Zach had gone on to a career as a new photographer. What on earth was
he doing in her front yard? And what was she to make of the feelings,
long buried, that he caused.
Zach, at a crossroads in his life, doesn't quite know how he got to
Rutland and Sabrina, and, though he tries to leave, keeps getting drawn
back. Sabrina isn't about to let him ride out of her life a second
time. As I said, a nice second chance at love story.
Susan Plunkett's novella, "Christmas Promises" is more like the Robb
story, dealing as it does with domestic violence, the long lasting
trauma of rape, and the seamy side of life.
Four years earlier Marne York had broken off her engagement with Jake
Rimsa without any explanation. They had known each other since they
were teenagers and when she was seventeen and he was twenty, they had
promised to love each other forever. Now Jake has come to drive Marne
to a family Christmas celebration.

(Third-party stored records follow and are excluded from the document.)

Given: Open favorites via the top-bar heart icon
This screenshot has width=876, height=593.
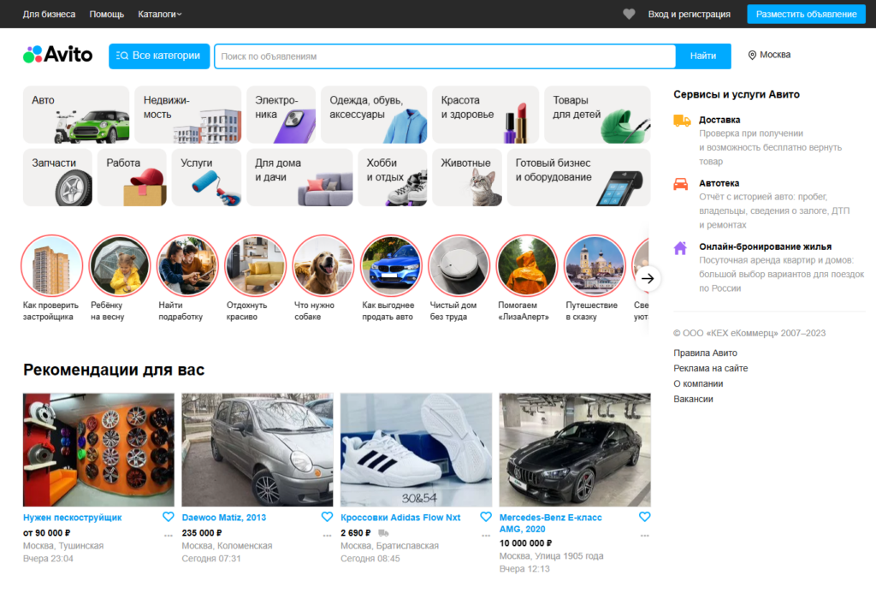Looking at the screenshot, I should point(629,14).
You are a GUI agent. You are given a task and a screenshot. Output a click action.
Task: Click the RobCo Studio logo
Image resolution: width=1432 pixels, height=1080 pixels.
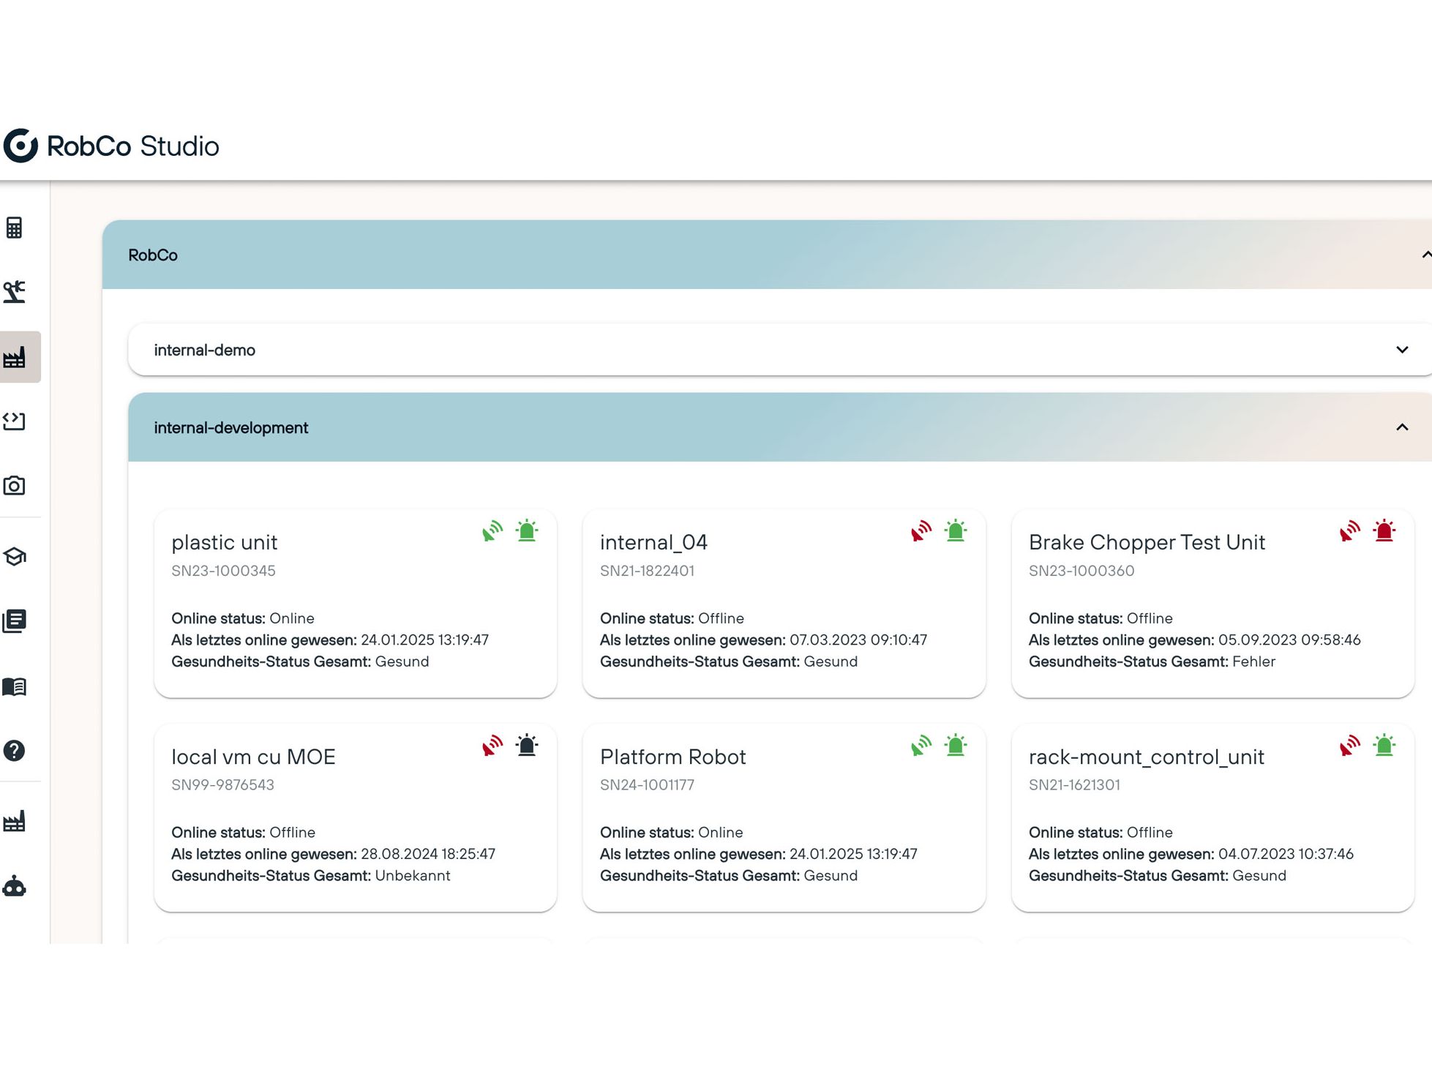[111, 146]
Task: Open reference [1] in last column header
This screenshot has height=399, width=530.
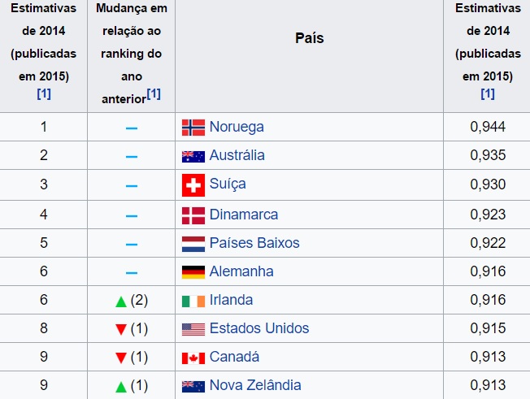Action: coord(488,93)
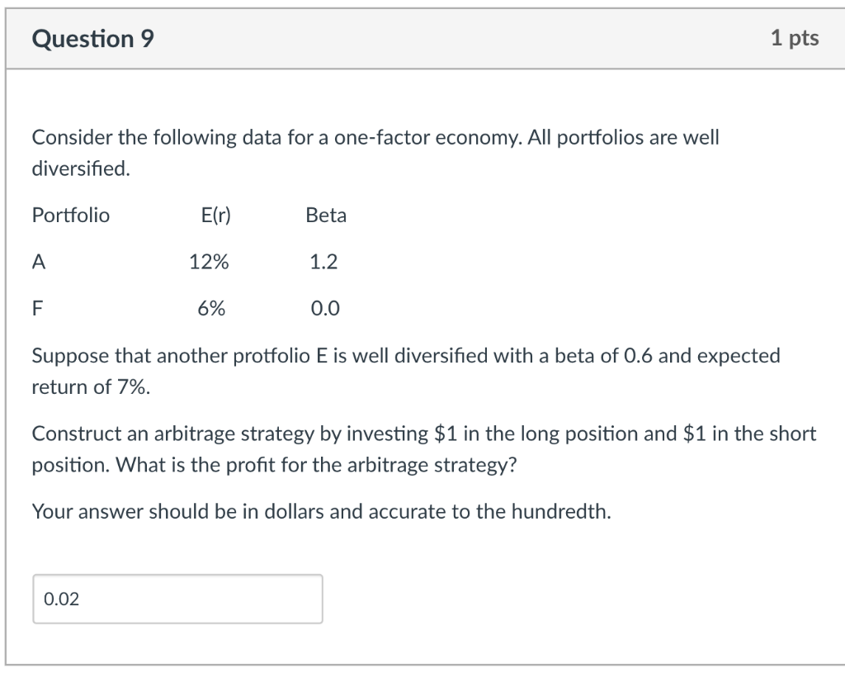
Task: Click the sentence mentioning portfolio E
Action: (x=404, y=356)
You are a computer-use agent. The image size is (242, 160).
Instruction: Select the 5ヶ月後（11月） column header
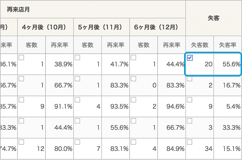pyautogui.click(x=102, y=27)
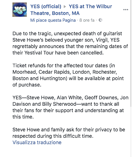Viewport: 135px width, 157px height.
Task: Open the YES at The Wilbur Theatre event
Action: (x=71, y=10)
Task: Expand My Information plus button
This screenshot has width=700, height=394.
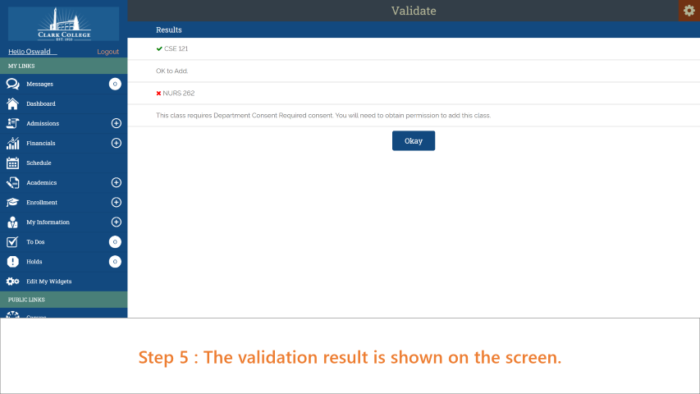Action: click(116, 222)
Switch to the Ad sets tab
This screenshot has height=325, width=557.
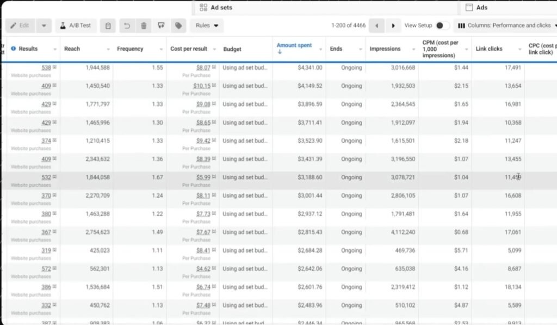(221, 8)
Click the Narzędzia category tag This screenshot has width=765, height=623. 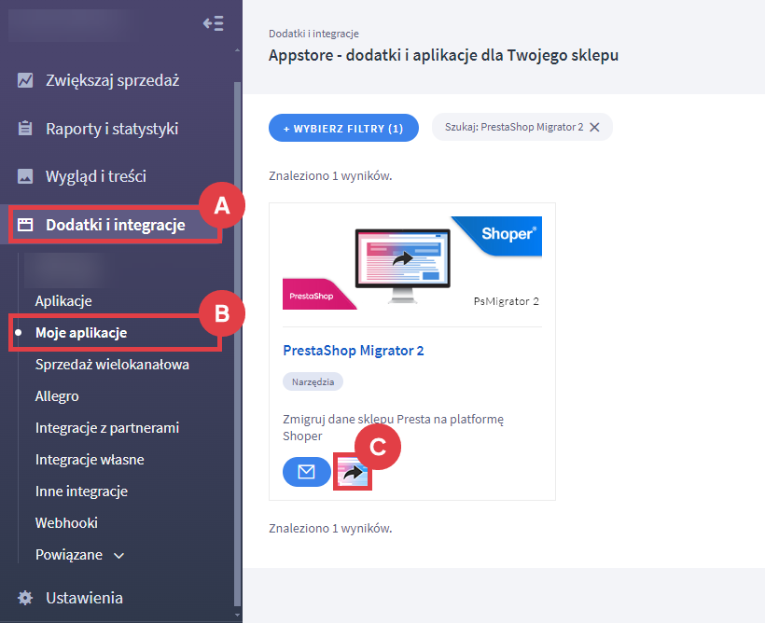[313, 381]
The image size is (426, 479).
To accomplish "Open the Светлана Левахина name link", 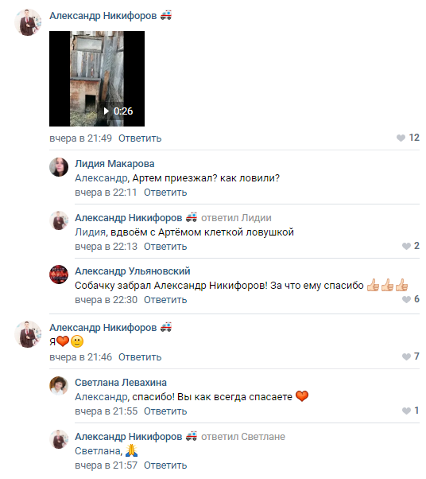I will (121, 383).
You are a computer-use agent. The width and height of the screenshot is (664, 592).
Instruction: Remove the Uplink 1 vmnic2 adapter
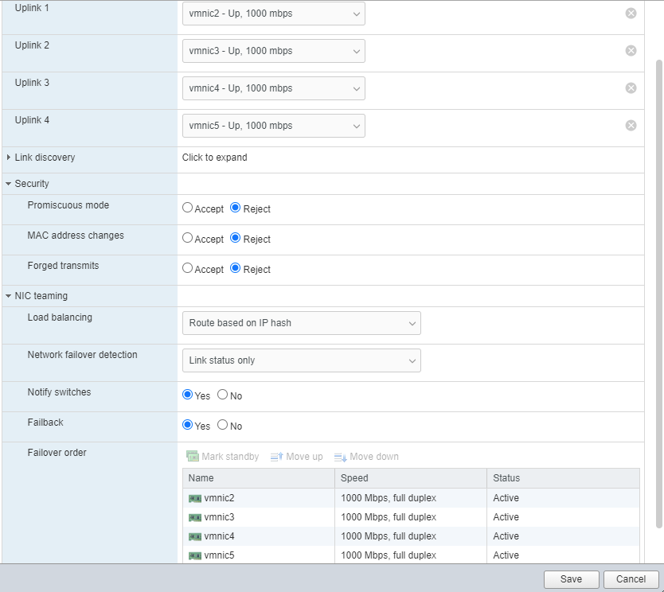[x=631, y=13]
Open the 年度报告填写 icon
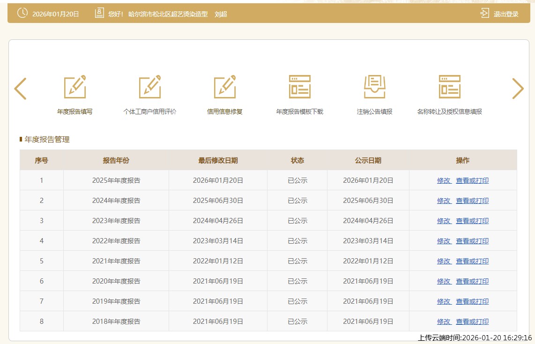The image size is (535, 344). [x=75, y=87]
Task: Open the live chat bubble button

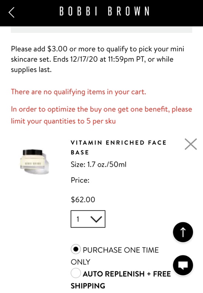Action: [183, 265]
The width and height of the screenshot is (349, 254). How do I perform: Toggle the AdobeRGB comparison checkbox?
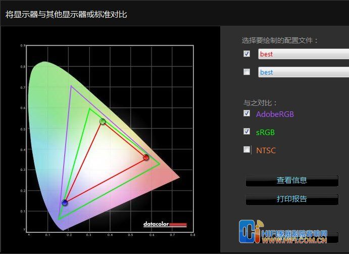pos(246,113)
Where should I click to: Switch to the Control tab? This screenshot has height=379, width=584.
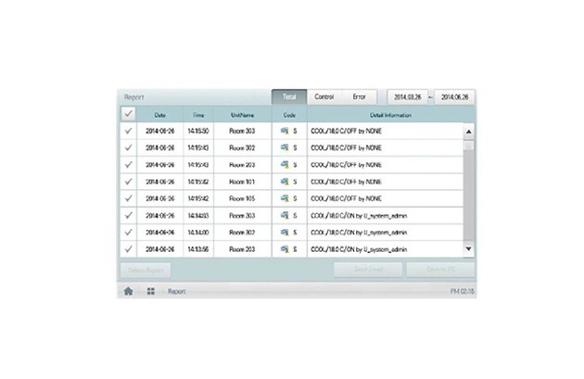[324, 96]
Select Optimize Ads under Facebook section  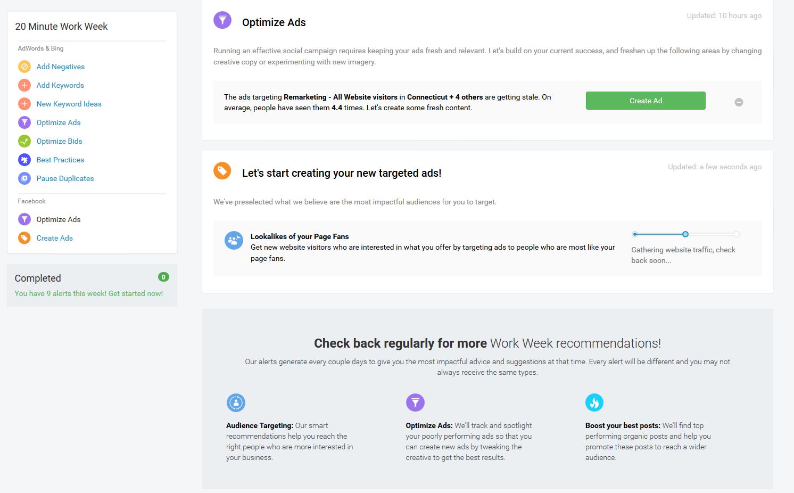point(59,219)
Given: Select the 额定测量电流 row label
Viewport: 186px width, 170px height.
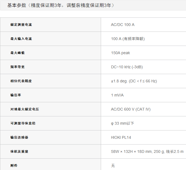Looking at the screenshot, I should [21, 25].

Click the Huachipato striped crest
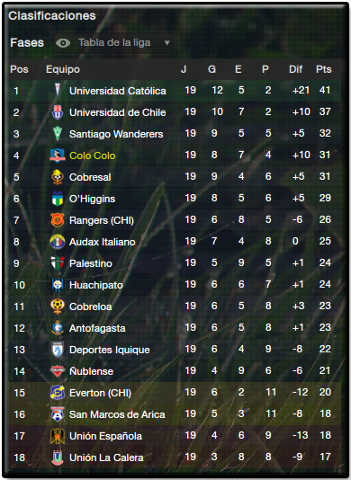tap(58, 285)
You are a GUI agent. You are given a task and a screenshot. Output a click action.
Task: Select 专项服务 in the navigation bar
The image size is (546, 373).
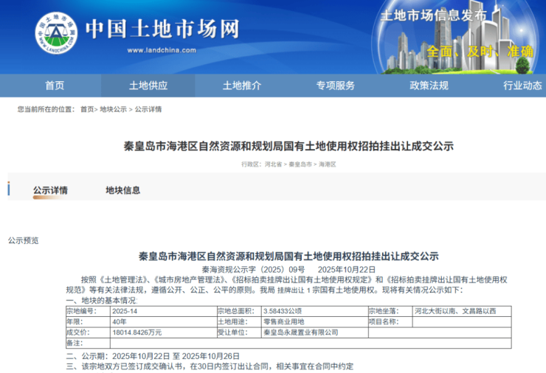(336, 86)
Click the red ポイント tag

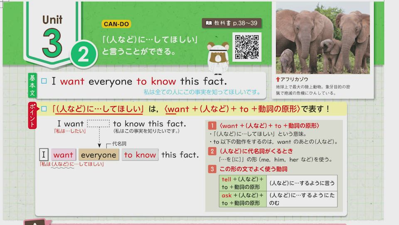pyautogui.click(x=32, y=115)
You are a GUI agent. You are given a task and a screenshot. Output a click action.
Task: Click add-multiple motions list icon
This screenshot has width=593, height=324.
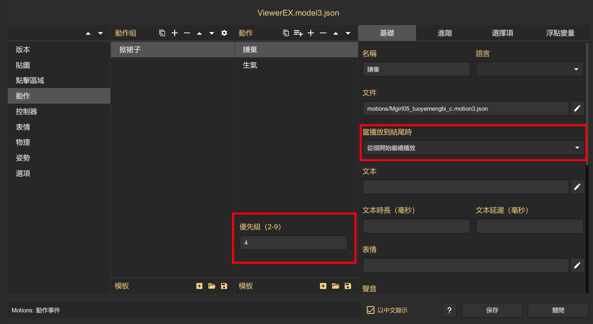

But before they can leave, Marne
gets a phone call that has her rushing to County Hospital where she
finds Angela Tomari, beaten within an inch of her life. Angela begs
Marne to look for her daughter who had fled when her father had attacked
her mother. She also warns Marne that Julius plans to kill the woman he
blames for helping his wife escape from his clutches.
So Marne and Jake set out through the worst part of town to look for
Clarissa and Jake discovers that the happy, upper class woman he had
known has become a familiar figure on the streets he tried so hard to
escape. And he wants to know what changed her and why she left him. As
they work together, the barriers weaken and Marne tells Jake her
frightening story. He has to find a way to convince her that the
promises they made that long-ago Christmas still matter, as well as
protecting her from a killer. I enjoyed the Plunkett story and actually
wished it was the basis for a novel not a novella. But cheery and
happy? I don't think so!
I guess you can tell from the above descriptions that this anthology is
a strange mix for a Christmas release. I should have known; how often
do we see black covers on holiday books?